“We are like a person on a dark night, hunting frantically for a lost key under a light. Not because that is where the key was lost, but because that is where we are able to see.”
The first day of our #ZambiaHealth trip was a real eye-opener to the many complexities and difficulties of fighting HIV in Zambia. Issues we had read about and researched before coming to the country were brought up time and time again, but so too were new developments and matters which aren’t yet widely talked about in the public arena.
The trip began with an overview of HIV/AIDS from retired physician, journalist and HIV activist Dr Manasseh Phiri. If ever anyone was going to give you a true picture of the problems this country faces, it’s this man. His no-nonsense approach means that he gets straight to the heart of the matter which, in his own words, “isn’t always pretty”.
Dr Phiri began by describing the problem as being like a well known African animal. He said: “The African elephant commands a huge amount of resources. It eats 250kg and drinks 200l of water a day and it spends 18 hours a day eating. The virus behaves very much like an elephant.

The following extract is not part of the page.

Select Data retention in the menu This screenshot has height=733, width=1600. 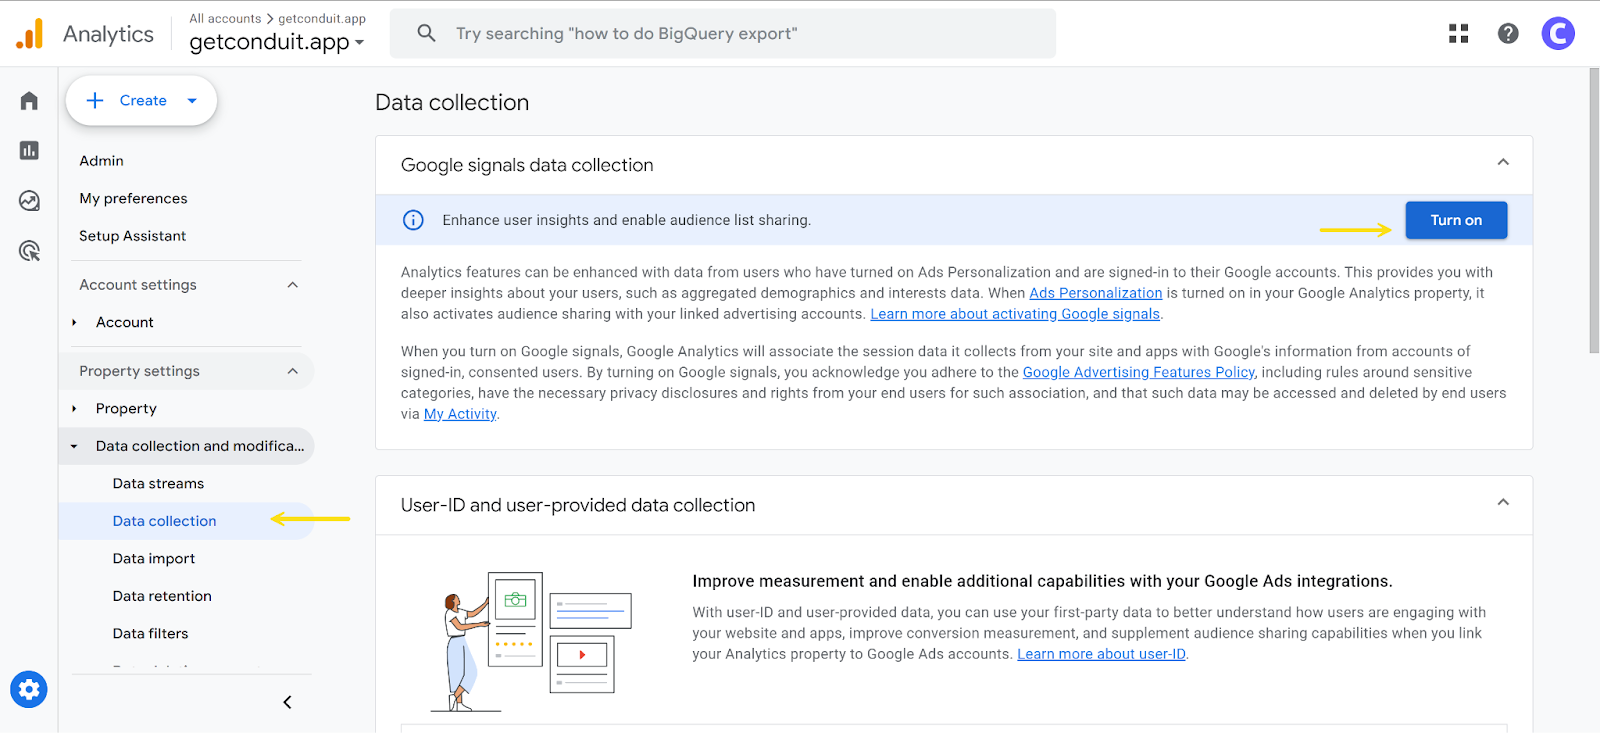(162, 596)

Even now, almost 10 years into treatment, 200 to 250 people die every day from HIV. It commands a lot of lives, it commands a lot of human resources and it commands a lot of financial resources.”

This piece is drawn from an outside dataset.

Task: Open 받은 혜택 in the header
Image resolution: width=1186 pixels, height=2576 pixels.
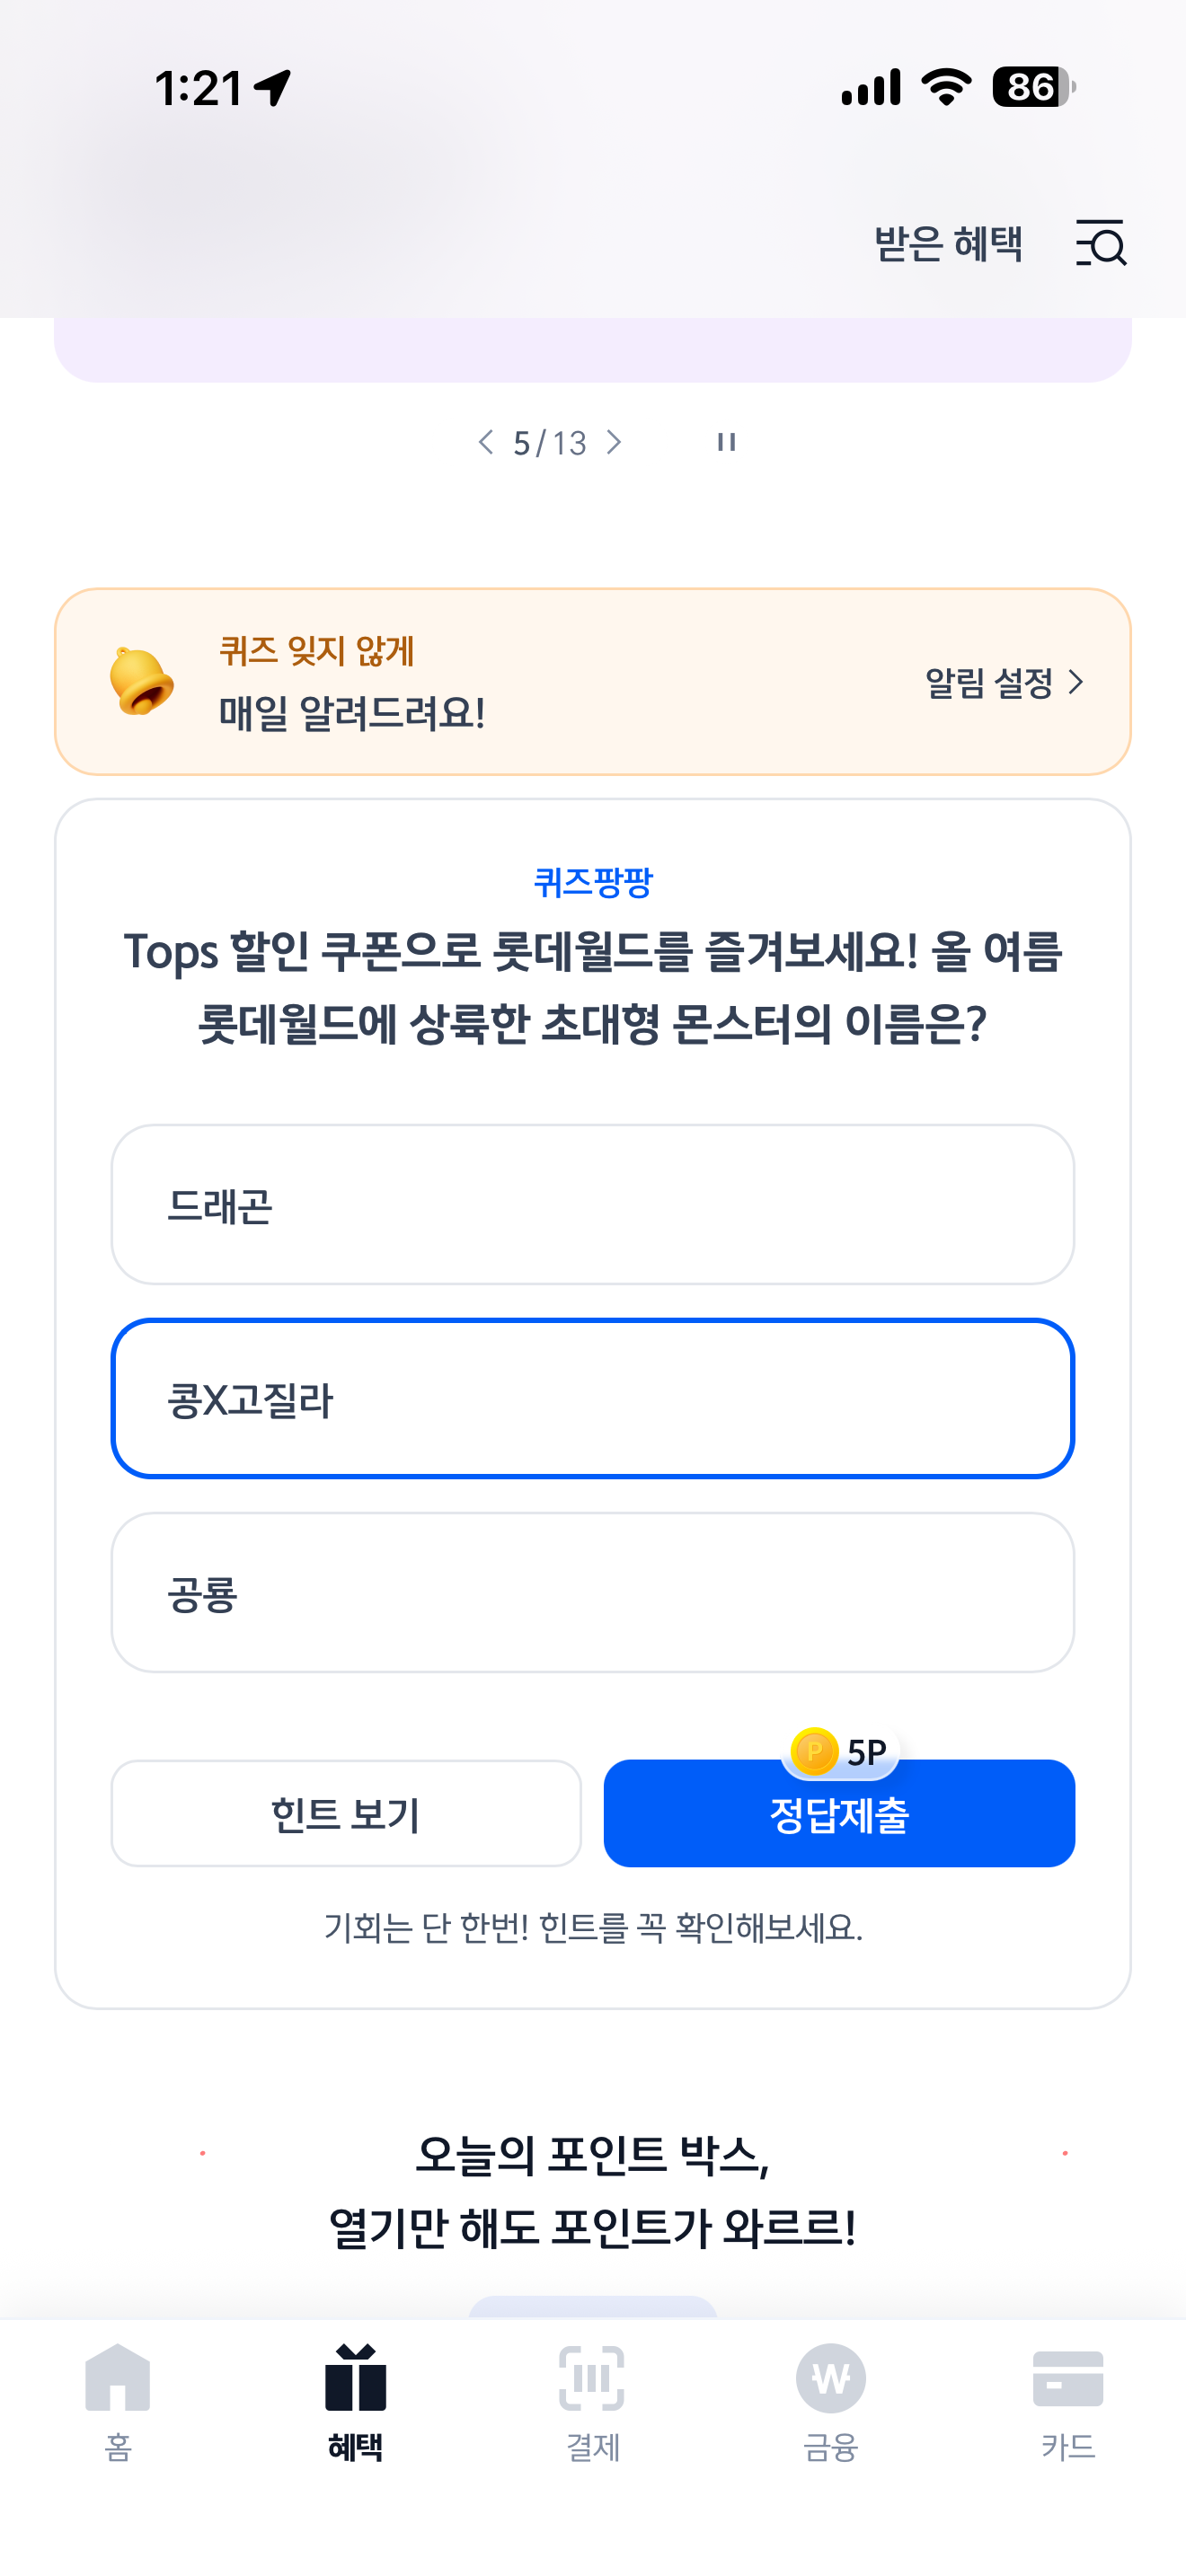Action: 948,243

The prevalence of HIV in adults in Zambia is 14.3%, although in some areas, such as Livingstone, it’s as high as 30%. More women are infected than men and the number of infections is significantly higher in urban areas.
Of the key drivers of the Zambian epidemic, the biggest one is multiple and concurrent sexual partnerships. In this country it is acceptable to have more than one sexual partner at the same time. This makes the spread of infection much more likely, as for the first month after catching the virus it is very infectious. So a husband with a girlfriend can easily and quickly pass the infection on to his wife.

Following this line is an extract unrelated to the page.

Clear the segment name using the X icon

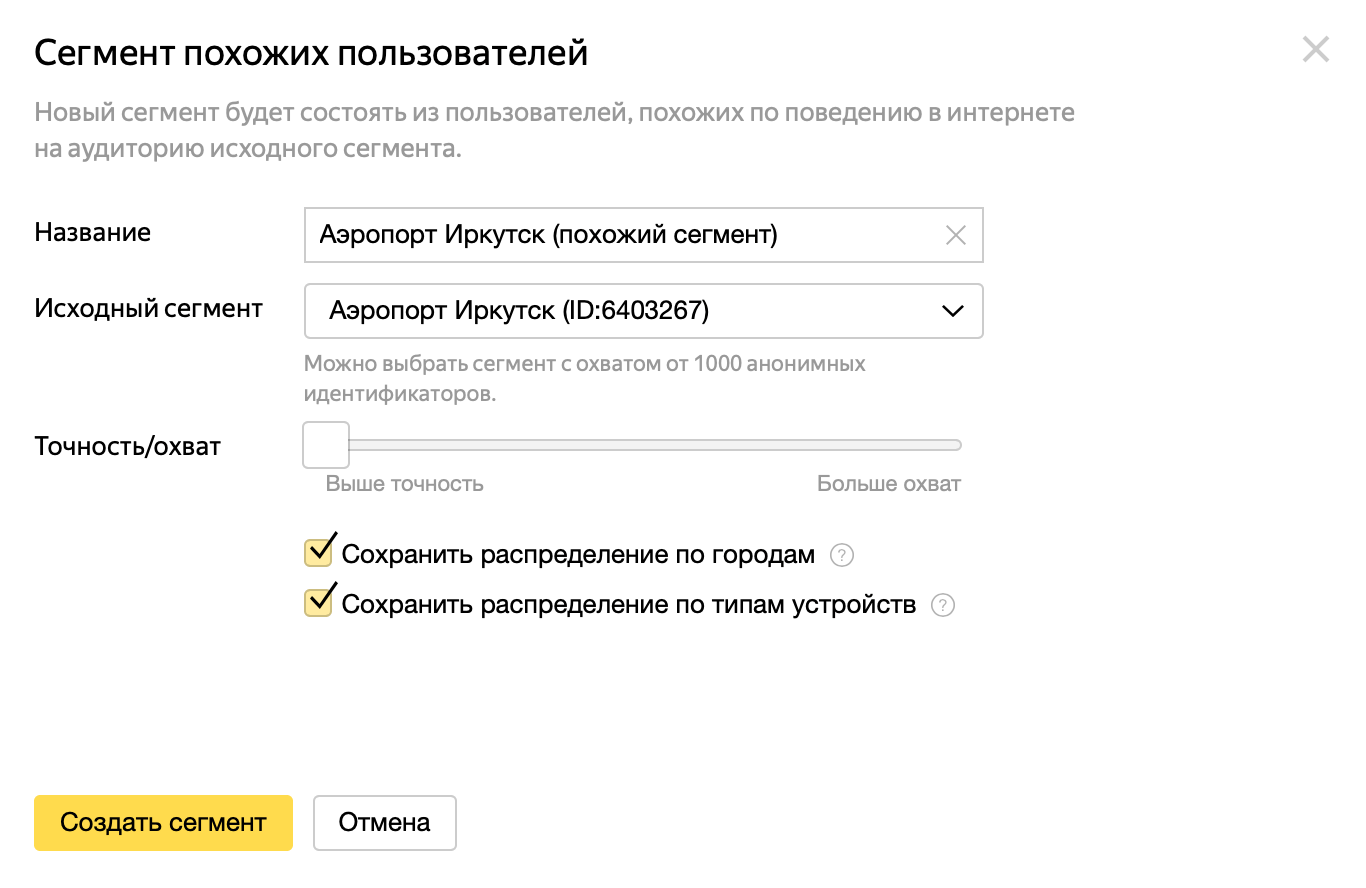(956, 235)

Other factors include low and inconsistent condom use, low levels of male circumcision, mobility and labour migration, mother-to-child transmission and vulnerable and marginalised groups (such as sex workers, men who have sex with men – which is illegal in Zambia, prisoners and the disabled).
Each of these could generate an entirely new post in itself, the issues are so complex and according to Dr Phiri, that is part of the problem. People want to shy away from controversial topics in order to find an easy answer. After reciting the quote at the top of this post, he said: “We wasted a lot of time trying to find the easy answer.” This included working with specific groups of people like sex workers and truck drivers, rather than recognising that the country’s behaviour as a whole needed to change.
Dr Phiri also expressed a lot of concern at the country’s reliance on international aid, using a Zambian proverb: “If you borrow another man’s legs you have to go in the direction he wants to go.”
However, he did describe this decade as “the decade of hope” and added: “The answer to the HIV epidemic is women. If we can empower women we will sort this problem out.”
That’s what I like to hear!
Using the example of the reduction made in mother-to-child transmission, thanks to HIV testing programmes during pregnancy, Dr Phiri explained what women can do when they are given the facts. He believes that if the status of women can be raised in Zambia they can help to lead the HIV response in areas including men having sex with men, testing and encouraging the uptake of male circumcision.
This, of course, comes with its own challenges, which includes changing cultural practices in a country where, in the doctor’s words, the belief is: “A woman is born to make her man happy.”
But, alongside other important areas like planning a programme which is sustainable beyond donors and having the political will and leadership, Dr Phiri believes women can and should be empowered which, in all areas of life, can only be a good thing.